La ventana
se entreabre. La cortina respira a través de sus pliegues y la desnudez de la
noche se asoma en la habitación. Su vista se le ha gastado. La costumbre es la
que le permite distinguir formas dispersas entre las sombras: el ropero y la
cómoda de roble, la mesa de luz, el vaso con agua, las pastillas. A pesar de los analgésicos el sueño le duele. Gira
su cuerpo hacia la derecha, hacia la izquierda. La cadena transparente lo
limita. Con esfuerzo logra desprenderse del abrazo de la sábana. El ovillo
inmóvil que alguna vez fue su mano cruza hacia el otro extremo de su cama y
allí esta ella. Y es la piel de su mujer lo único que logra aliviarlo. Ella lo
mira con sus ojos vítreos y pacientes, casi con desconfianza. Él la calma y con
voz imperceptible le pide que no hable: la brigada está allí afuera y si los
escuchan entrarán a llevársela. No se escuchan pasos en el corredor. Es una
buena señal. Quizás hoy les regalen toda
la noche.
En la
profundidad del silencio se oye la rítmica caída de un líquido. Eso los distrae.

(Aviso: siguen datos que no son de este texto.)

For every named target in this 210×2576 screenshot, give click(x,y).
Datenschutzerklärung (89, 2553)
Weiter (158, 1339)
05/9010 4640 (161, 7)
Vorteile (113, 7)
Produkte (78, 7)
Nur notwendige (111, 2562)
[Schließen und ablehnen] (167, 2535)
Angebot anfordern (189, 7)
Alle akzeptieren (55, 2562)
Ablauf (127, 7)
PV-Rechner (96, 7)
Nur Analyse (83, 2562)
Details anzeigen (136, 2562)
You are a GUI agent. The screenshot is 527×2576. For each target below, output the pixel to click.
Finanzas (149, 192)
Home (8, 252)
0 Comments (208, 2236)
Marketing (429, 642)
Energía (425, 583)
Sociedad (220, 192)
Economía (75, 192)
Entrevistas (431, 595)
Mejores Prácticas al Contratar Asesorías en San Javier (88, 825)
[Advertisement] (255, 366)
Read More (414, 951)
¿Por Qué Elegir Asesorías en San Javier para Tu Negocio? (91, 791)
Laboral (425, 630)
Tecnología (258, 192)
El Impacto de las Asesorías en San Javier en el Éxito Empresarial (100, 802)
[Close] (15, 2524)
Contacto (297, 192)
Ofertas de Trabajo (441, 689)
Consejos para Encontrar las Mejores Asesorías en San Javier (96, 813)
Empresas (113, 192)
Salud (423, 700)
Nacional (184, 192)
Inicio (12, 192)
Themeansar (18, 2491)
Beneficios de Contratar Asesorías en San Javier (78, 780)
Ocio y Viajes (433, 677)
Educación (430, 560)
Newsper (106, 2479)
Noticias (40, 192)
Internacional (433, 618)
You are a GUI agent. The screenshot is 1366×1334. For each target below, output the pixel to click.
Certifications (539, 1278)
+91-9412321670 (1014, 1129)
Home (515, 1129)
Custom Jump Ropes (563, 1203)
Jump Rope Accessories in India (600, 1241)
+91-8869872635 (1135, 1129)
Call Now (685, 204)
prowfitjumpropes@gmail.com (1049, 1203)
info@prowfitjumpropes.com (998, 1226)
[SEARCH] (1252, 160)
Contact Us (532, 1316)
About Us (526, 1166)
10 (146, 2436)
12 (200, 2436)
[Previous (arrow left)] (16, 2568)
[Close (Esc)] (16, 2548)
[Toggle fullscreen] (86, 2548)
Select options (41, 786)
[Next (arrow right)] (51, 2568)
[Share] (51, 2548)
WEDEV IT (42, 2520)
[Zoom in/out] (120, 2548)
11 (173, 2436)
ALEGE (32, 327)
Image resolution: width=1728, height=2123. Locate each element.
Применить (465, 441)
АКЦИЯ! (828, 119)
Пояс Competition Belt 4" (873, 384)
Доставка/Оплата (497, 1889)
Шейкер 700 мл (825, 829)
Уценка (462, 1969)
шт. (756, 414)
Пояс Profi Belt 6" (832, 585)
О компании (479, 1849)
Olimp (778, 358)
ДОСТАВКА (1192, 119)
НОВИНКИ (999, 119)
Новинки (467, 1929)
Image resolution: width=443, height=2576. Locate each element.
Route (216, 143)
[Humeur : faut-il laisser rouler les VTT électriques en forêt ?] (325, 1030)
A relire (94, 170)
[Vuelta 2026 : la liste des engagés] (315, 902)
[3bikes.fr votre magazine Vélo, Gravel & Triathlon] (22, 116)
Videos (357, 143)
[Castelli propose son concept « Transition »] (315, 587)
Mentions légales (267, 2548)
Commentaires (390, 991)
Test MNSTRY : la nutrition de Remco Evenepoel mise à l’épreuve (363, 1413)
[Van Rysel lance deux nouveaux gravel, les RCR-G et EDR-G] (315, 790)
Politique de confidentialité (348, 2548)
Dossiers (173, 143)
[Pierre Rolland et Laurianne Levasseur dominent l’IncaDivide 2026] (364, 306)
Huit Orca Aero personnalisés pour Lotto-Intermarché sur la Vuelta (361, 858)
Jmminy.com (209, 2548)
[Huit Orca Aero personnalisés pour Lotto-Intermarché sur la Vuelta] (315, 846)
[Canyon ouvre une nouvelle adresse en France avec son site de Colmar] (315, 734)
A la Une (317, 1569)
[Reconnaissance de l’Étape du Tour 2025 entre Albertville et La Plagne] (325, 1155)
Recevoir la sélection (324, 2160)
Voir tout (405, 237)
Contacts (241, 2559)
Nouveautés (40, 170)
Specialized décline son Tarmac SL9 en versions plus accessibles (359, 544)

Él la tranquiliza: “es sólo una pérdida de agua en el baño”. Ella extiende el
índice de su mano izquierda y le cubre la boca. Una lágrima helada fluye a
través de uno de los surcos de su cara. Él impide, con el dorso de su mano, que
el llanto caiga sobre la almohada. Sabe que debe ser cuidadoso: si comete un
error ellos se la quitarán para siempre. Él le miente: “quizás mañana no
aparezcan. Tal vez se tomen el día libre. Quizás podamos salir al jardín, nuestro
jardín”. Sin embargo él sabe que ellos siguen allí, hibernando, agazapados a la
espera de un nuevo ataque. Van a volver, como todos los días. No tienen piedad.
La brigada tiene miembros sin alma dispuestos a utilizar su artillería pesada.
No dudan en aplicarla. Son feroces. No tienen límite. Él sabe que hasta han intentado enlistar a sus hijos. Pero, no. Sus
hijos nunca serían parte. Es por eso que decidieron alejarse.
Hace años
que él resiste. Aprendió del enemigo y había interpretado a un personaje sumiso
a la perfección. Pero desde que ella había comenzado a visitarlo, ya no
soportaba negarla.
Un sonido
agudo los impacta. Él no logra reconocer los números que se agitan en aquel aparato
sobre la mesa de luz. La ventana, el ropero y la cómoda se desvanecen. Sólo
queda ella. Ella y el renacer de aquel
último abrazo que se dieron hace tanto tiempo. Él sonríe. Siente que su lucha contra
la brigada de la realidad no ha sido en vano.